Introduction: Rathke’s cleft cysts (RCC) are benign lesions that originate from remnants of Rathke’s pouch. They can compress adjacent structures causing visual loss and endocrine dysfunction, and may require surgical treatment. In the last decade, endoscopic endonasal transsphenoidal surgery has gained popularity in the surgical management of pituitary and parasellar tumors. Nevertheless, postoperative cyst recurrence and endocrine dysfunction remain major concerns despite transsphenoidal surgery. The purpose of this study was to review the rate of endocrine dysfunction and recurrences in patients who underwent endoscopic transsphenoidal surgery for RCC.
Methods: A retrospective chart review was performed to evaluate 11 patients with RCC who were treated using an endoscopic endonasal approach. Data were extracted regarding patient demographics, presenting symptoms, cyst characteristics, surgical treatment, and postoperative endocrine and visual outcomes.
Results: Eleven patients (6 males, 5 females) underwent a purely endoscopic endonasal transsphenoidal approach (EETA). Subtotal resection of the cyst wall with drainage of the intracystic contents followed by obliteration of the cyst with a fat graft was performed in all patients. Two patients underwent repeated surgeries for symptomatic cyst recurrence. One patient ultimately underwent extracapsular removal of entire cyst wall because of multiple recurrences after simple drainage. Postoperatively, 1 patient developed transient diabetes insipidus. There were no incidences of new permanent hypopituitarism, visual deficits, or postoperative cerebrospinal fluid leaks. All patients reported an improvement of initial preoperative symptoms.

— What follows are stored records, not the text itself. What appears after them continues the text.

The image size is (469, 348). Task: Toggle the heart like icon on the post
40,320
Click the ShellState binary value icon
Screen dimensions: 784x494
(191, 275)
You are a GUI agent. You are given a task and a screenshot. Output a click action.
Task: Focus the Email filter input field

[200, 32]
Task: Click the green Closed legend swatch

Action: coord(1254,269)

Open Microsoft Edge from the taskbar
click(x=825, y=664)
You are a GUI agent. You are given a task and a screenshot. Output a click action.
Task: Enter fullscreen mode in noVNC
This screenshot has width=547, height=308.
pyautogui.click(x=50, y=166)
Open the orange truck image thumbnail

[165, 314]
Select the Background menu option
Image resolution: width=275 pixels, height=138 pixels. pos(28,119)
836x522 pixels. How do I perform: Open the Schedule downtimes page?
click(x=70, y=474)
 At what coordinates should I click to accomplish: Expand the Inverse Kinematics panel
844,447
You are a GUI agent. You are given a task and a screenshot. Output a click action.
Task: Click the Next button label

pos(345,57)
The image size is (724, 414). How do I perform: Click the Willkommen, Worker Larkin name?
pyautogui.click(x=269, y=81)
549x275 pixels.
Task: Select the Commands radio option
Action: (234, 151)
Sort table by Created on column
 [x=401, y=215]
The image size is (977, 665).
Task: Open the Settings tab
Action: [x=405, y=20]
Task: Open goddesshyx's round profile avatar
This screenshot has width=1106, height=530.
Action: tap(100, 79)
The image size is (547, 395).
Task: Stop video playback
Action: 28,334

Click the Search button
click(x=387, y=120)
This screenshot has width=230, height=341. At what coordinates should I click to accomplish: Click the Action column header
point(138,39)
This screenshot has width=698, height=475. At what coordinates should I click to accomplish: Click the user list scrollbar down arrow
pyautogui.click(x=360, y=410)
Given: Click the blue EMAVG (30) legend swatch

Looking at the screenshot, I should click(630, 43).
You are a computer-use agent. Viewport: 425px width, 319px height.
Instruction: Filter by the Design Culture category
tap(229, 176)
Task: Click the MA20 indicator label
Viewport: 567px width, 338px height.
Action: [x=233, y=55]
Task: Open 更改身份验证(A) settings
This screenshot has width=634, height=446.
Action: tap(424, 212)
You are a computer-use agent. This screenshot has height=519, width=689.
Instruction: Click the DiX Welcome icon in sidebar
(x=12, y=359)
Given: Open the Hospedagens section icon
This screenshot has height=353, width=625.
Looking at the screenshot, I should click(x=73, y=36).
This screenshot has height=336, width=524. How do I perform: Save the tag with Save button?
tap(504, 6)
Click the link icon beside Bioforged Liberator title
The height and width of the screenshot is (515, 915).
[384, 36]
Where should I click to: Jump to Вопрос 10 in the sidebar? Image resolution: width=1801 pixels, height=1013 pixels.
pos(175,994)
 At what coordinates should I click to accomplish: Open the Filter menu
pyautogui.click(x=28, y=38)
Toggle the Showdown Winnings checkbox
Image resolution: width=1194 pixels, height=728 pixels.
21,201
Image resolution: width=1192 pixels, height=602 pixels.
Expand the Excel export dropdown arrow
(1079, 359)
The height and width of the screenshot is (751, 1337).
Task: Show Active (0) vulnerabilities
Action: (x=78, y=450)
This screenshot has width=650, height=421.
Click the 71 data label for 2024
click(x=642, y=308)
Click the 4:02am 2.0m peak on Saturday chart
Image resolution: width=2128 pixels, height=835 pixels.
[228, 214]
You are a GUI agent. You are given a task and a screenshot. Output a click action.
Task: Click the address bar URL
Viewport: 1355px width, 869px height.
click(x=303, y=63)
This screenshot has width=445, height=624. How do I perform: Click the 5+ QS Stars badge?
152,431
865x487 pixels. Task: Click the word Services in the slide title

Conclusions: A non-aggressive strategy of partial cyst wall removal and simple drainage of cyst contents via EETA is a safe and effective approach for surgical treatment of RCC with a low rate of postoperative endocrine and visual complications. However, a more aggressive strategy of extracapsular removal of the cyst wall may be indicated in cases of repeated recurrences. The endoscopic approach provides wide panoramic visualization to facilitate extracapsular resection with preservation of the pituitary gland and stalk.
Patient Care: By highlighting the connection between extent of resection with both postoperative complications and recurrence, surgeons can better decide on appropriate treatment strategies for rathke cleft cysts.
Learning Objectives: By the conclusion of this session, participants should be able to:
1) Describe the endoscopic endonasal technique for resection of rathke cleft cysts
2) Understand the relation between extent of resection with postoperative complications.
3) Discuss the rate of recurrence after surgical intervention of rathke cleft cysts.
References: 1.Iannelli A, Martini C, Cosottini M, Castagna M, Bogazzi F, Muscatello L. Rathke's cleft cysts in children: clinical, diagnostic, and surgical features. Childs Nerv Syst 2012; 28:297-303.
2.Aho CJ, Liu C, Zelman V, Couldwell WT, Weiss MH. Surgical outcomes in 118 patients with Rathke cleft cysts. J Neurosurg 2005; 102:189-193.
3.Potts MB, Jahangiri A, Lamborn KR, Blevins LS, Kunwar S, Aghi MK. Suprasellar Rathke cleft cysts: clinical presentation and treatment outcomes. Neurosurgery 2011; 69:1058-1068; discussion 1068-1057.